• Stars
    star
    2,230
  • Rank 20,504 (Top 0.5 %)
  • Language
    Python
  • License
    MIT License
  • Created about 6 years ago
  • Updated about 3 years ago

Reviews

There are no reviews yet. Be the first to send feedback to the community and the maintainers!

Repository Details

Deep neural network to extract intelligent information from invoice documents.

InvoiceNet Logo


Deep neural network to extract intelligent information from invoice documents.

TL;DR

  • An easy to use UI to view PDF/JPG/PNG invoices and extract information.
  • Train custom models using the Trainer UI on your own dataset.
  • Add or remove invoice fields as per your convenience.
  • Save the extracted information into your system with the click of a button.

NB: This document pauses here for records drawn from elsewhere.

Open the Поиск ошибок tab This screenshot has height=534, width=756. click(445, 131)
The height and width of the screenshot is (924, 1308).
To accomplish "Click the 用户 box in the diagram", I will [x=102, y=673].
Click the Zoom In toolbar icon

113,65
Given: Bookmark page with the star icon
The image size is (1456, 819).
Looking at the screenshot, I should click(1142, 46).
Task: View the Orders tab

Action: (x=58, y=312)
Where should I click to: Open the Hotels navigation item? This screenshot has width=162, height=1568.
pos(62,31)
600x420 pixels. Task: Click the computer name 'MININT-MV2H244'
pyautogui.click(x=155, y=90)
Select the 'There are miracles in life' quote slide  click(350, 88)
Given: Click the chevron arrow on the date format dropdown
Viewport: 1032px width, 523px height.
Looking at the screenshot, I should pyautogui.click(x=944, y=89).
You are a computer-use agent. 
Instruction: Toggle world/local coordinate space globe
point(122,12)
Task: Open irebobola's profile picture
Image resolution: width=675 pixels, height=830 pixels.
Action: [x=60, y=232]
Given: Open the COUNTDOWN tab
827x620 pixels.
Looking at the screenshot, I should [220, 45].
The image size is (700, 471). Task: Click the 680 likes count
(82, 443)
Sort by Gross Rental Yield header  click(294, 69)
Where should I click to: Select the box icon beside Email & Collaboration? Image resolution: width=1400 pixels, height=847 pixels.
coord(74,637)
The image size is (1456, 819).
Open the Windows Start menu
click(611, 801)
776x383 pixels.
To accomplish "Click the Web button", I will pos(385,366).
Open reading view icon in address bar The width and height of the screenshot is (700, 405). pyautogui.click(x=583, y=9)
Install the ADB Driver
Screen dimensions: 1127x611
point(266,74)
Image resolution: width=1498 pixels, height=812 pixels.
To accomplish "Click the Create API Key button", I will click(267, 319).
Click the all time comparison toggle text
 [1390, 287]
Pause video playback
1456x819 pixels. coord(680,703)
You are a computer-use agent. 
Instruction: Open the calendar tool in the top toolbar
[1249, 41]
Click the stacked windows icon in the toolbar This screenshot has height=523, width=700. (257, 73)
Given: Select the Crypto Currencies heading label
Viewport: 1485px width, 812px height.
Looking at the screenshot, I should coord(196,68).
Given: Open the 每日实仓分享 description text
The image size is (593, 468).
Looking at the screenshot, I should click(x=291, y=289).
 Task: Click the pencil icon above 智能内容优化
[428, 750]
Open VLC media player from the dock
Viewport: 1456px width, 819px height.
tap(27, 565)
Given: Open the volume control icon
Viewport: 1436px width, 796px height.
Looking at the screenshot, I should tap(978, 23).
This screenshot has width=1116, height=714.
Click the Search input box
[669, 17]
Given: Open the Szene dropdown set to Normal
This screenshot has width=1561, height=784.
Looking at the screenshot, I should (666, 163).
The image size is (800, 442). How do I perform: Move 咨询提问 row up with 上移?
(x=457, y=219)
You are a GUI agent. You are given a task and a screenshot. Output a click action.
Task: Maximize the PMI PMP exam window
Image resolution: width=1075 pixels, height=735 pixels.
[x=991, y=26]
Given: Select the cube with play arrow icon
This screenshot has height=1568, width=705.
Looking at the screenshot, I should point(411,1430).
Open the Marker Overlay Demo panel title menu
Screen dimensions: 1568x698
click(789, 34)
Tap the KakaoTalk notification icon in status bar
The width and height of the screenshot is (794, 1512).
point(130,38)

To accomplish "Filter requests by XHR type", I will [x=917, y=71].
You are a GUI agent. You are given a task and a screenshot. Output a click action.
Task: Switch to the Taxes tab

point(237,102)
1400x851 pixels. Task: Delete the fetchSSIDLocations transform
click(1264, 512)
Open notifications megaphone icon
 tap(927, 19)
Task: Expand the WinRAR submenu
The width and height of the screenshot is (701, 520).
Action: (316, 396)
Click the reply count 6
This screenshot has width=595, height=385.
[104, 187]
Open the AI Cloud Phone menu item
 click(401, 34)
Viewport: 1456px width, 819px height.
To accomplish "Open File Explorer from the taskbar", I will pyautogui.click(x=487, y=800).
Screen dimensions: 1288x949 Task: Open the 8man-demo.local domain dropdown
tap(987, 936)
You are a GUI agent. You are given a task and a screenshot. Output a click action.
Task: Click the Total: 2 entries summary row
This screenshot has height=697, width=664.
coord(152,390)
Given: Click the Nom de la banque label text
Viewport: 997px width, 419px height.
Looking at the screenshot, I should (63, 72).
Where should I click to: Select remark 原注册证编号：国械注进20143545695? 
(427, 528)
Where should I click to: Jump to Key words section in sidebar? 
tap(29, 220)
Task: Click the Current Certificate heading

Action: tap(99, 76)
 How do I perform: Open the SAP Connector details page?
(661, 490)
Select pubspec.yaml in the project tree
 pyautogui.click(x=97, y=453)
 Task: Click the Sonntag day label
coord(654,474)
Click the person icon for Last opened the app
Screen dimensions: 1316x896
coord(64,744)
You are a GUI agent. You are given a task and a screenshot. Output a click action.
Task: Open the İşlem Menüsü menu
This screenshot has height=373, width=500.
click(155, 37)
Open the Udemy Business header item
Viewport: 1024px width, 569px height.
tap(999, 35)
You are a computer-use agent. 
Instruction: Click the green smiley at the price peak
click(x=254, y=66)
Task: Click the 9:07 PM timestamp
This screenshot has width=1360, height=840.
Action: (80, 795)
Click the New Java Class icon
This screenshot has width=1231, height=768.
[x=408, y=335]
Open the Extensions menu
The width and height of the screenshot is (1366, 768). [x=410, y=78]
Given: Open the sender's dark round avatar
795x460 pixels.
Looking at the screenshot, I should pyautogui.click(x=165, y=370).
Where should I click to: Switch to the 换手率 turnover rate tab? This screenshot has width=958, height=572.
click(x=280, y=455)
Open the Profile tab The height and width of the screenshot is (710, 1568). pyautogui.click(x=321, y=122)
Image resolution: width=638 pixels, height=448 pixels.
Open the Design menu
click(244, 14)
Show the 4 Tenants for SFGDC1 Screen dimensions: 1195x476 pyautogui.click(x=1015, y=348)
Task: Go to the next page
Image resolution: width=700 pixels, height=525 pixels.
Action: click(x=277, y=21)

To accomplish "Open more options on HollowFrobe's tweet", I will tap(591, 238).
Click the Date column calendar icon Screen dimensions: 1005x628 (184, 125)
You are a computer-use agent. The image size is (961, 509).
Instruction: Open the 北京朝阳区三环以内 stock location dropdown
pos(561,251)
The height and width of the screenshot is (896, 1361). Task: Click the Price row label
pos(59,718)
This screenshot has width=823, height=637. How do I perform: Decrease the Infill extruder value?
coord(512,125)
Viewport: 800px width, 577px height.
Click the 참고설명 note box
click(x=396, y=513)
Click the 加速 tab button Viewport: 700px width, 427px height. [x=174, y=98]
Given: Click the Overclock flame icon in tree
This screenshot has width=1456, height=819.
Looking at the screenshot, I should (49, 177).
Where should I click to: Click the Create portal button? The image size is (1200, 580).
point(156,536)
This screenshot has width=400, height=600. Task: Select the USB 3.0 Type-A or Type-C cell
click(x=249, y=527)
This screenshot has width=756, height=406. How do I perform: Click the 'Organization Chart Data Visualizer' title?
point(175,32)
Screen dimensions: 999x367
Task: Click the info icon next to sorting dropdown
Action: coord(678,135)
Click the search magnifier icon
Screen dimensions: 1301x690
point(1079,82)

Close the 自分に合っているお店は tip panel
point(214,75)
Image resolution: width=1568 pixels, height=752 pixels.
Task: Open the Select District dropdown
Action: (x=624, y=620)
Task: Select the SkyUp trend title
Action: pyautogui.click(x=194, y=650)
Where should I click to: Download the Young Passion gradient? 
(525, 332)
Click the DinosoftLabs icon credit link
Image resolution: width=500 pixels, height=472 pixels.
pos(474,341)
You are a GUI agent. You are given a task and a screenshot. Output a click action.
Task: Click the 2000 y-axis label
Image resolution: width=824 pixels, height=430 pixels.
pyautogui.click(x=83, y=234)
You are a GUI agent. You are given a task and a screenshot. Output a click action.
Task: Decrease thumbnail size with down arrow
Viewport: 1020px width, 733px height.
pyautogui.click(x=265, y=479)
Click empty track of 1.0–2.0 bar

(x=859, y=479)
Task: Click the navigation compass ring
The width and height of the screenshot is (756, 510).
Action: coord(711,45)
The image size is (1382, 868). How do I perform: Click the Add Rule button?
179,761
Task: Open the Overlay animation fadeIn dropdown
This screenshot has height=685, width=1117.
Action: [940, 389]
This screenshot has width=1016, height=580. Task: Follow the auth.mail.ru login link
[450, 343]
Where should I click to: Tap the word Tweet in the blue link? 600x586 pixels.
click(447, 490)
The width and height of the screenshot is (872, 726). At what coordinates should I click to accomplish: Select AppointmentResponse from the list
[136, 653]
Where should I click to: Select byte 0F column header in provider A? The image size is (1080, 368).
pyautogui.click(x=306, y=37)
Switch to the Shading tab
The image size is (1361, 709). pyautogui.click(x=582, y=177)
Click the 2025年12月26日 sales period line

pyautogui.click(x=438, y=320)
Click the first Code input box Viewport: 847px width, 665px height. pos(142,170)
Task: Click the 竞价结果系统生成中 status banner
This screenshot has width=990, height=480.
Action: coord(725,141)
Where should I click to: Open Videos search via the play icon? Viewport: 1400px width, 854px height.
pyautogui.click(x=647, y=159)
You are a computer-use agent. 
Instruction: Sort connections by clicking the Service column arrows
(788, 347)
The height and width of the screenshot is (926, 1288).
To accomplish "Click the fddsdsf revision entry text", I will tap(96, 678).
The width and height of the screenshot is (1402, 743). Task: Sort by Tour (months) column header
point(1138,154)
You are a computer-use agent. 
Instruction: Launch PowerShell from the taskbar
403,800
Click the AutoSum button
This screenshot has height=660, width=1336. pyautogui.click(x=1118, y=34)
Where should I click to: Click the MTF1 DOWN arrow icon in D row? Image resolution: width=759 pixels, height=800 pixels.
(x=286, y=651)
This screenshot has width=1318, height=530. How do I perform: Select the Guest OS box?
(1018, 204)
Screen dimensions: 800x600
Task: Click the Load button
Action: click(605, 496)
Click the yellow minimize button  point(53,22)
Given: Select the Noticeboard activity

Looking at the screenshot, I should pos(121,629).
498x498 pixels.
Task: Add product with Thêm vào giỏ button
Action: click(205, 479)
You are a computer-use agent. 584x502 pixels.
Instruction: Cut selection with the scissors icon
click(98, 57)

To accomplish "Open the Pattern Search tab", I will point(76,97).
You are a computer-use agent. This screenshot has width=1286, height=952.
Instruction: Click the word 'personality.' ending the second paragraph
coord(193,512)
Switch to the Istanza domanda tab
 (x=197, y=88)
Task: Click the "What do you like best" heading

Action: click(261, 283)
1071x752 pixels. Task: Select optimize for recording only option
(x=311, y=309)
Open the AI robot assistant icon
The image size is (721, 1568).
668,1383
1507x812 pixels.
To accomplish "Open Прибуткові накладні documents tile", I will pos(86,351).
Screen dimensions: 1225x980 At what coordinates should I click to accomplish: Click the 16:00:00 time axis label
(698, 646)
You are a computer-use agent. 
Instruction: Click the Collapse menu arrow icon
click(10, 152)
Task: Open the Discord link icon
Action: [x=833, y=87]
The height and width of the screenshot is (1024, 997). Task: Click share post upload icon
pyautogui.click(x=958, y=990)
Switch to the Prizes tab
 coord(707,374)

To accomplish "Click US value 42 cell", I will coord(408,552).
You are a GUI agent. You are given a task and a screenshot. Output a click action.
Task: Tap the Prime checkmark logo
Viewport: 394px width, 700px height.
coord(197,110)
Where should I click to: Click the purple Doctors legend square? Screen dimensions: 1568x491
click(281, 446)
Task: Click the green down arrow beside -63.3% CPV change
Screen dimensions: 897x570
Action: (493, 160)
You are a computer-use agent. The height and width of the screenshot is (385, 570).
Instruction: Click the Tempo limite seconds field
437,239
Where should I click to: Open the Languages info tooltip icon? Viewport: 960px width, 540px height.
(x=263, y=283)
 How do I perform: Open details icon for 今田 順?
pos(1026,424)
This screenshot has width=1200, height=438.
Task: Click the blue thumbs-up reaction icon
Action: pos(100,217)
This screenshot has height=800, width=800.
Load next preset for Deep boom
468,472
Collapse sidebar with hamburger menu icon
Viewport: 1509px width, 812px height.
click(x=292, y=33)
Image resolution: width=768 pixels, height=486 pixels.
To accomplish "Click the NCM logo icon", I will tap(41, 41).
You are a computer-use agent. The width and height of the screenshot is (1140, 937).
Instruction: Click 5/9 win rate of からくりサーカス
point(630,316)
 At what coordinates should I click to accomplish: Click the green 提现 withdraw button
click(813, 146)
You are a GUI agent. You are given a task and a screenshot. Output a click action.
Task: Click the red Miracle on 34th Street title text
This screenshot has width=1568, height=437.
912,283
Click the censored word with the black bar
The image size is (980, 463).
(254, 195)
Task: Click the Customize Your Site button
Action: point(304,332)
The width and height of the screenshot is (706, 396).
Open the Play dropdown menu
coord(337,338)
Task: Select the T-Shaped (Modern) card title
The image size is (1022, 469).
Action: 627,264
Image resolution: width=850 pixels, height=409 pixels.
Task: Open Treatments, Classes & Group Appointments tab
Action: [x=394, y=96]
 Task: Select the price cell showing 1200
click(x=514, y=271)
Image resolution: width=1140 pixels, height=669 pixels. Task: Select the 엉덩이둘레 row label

We appreciate your star, it helps!

The InvoiceNet logo was designed by Sidhant Tibrewal. Check out his work for some more beautiful designs.


InvoiceNet


DISCLAIMER:

Pre-trained models for some general invoice fields are not available right now but will soon be provided. The training GUI and data preparation scripts have been made available.

Invoice documents contain sensitive information because of which collecting a sizable dataset has proven to be difficult. This makes it difficult for developers like us to train large-scale generalised models and make them available to the community.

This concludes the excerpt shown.